Research shows Chicago residents in low-crime areas saw significant increases in blood pressure when violent crime increased in the city.
CHICAGO — Watching TV on her couch in a cozy house in a safe neighborhood, a woman starts to suffer physical damage to her heart following a stabbing on a dark street miles away.
This isn’t an X-Files rerun, but the current reality suggested by new research presented at the American Heart Association’s Scientific Sessions. The recent study of 53,402 Chicago residents shows people living in low-crime areas experienced significant increases in blood pressure that corresponded with spikes in violent crime in dangerous neighborhoods.
Previous research has made it known that high-crime neighborhoods are often high blood pressure hotspots for those residents. But this latest data sees the effects of violence rippling farther out.
According to the analysis of police and medical records, a 2015 spike in crime in Chicago resulted in a 9 percent increase in odds of high blood pressure for low-crime area residents — a greater increase than residents in violence-prone neighborhoods experienced.
“Those in low-crime areas seemed to be affected more by the crime surge, which is opposite of what we thought we’d find,” lead study author Dr. Elizabeth Tung told Medscape. “[For residents of high crime neighborhoods] stress is already there, whereas it was a new stressor for those living in relatively safer neighborhoods. The news was also broadcast across the city, but those in high-crime neighborhoods already knew it was happening and are constantly affected by those things. So there was kind of this exponentiation of fear even in the safer areas.”
As expected, the research did confirm that more dangerous communities have greater rates of high blood pressure overall (36.5 percent) compared with relatively safer communities (22.5 percent). But the unexpected findings on low crime area blood pressure spikes added new information to a growing body of research that Tung and colleagues have been building on the indirect health effects of violent crime.

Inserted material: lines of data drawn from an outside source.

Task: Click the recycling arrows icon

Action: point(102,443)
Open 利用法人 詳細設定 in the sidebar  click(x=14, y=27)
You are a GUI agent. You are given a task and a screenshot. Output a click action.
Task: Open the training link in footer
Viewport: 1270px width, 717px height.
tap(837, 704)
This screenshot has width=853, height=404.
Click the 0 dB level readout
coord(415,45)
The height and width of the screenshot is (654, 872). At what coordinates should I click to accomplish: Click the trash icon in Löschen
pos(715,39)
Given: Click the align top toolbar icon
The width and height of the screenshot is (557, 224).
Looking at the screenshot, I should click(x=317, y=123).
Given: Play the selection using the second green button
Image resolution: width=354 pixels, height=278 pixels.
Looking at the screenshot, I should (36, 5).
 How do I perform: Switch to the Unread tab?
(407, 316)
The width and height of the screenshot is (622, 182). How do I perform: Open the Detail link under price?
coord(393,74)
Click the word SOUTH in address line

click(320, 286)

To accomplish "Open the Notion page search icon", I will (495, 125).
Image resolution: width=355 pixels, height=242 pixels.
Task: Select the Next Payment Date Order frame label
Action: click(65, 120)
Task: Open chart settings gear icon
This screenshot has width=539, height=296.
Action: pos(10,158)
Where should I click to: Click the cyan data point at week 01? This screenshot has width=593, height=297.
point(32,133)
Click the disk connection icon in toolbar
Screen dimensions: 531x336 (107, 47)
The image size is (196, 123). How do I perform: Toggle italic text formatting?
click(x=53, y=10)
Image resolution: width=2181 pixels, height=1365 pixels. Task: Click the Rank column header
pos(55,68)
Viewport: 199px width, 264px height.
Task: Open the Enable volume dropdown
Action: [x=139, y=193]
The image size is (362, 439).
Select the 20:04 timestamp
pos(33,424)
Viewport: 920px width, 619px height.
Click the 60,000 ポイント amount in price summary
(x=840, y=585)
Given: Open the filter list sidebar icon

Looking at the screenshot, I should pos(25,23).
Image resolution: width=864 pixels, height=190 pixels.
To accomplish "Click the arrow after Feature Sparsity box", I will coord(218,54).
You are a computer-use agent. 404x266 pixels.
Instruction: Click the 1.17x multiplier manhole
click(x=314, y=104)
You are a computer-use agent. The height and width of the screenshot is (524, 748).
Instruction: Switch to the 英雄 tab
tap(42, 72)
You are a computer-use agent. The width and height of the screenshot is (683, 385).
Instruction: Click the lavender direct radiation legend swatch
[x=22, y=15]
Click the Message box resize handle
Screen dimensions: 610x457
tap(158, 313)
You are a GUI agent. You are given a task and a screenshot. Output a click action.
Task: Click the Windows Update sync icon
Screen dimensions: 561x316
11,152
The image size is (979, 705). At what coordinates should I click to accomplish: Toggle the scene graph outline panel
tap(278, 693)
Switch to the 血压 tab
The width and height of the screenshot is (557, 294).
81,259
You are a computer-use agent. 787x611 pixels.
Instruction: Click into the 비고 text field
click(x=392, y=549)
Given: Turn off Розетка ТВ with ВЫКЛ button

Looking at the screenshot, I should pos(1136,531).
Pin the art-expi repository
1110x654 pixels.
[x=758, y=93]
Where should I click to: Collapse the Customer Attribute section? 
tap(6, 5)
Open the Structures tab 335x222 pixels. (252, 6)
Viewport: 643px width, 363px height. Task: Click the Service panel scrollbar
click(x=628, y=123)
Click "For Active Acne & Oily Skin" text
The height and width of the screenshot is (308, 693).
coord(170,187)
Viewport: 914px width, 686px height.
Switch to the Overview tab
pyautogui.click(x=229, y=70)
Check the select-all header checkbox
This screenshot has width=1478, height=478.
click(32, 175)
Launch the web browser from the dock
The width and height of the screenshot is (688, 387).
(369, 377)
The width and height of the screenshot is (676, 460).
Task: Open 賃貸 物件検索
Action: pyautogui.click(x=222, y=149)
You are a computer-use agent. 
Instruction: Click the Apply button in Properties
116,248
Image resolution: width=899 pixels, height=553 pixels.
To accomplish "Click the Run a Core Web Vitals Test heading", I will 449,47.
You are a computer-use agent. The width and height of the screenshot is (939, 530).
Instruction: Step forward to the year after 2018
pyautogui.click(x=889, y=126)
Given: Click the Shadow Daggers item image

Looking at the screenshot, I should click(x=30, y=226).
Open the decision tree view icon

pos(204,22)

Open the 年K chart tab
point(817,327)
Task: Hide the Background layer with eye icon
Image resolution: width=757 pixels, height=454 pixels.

According to one earlier study Tung led, such other effects include safety concerns keeping high-crime area residents from getting blood pressure medication or other prescriptions and from accessing healthy food.
“People reporting poor neighborhood safety were less likely to have large grocers, pharmacies, and fitness resources within one mile from home,” the authors wrote. “Even among those who did have resources within one mile from home, a prior experience of neighborhood crime was associated with bypassing pharmacies.”
As a resident of Chicago immersed in this area of research, Tung, while surprised, didn’t seem entirely shocked by the new findings of violence spiking the blood pressure of people outside of danger zones.
“I saw anecdotal evidence of this,” she said in an AHA news release. “I had friends living in low-crime neighborhoods who were extremely anxious about rising crime rates in the city. Crime, and particularly violent crime, is a unique stressor because people prioritize safety. Safety is second in Maslow’s hierarchy of needs, but in many ways, it can get in the way of more basic needs, like access to healthy food.”
Tung and her fellow researchers said they plan to continue to dig deeper in upcoming studies.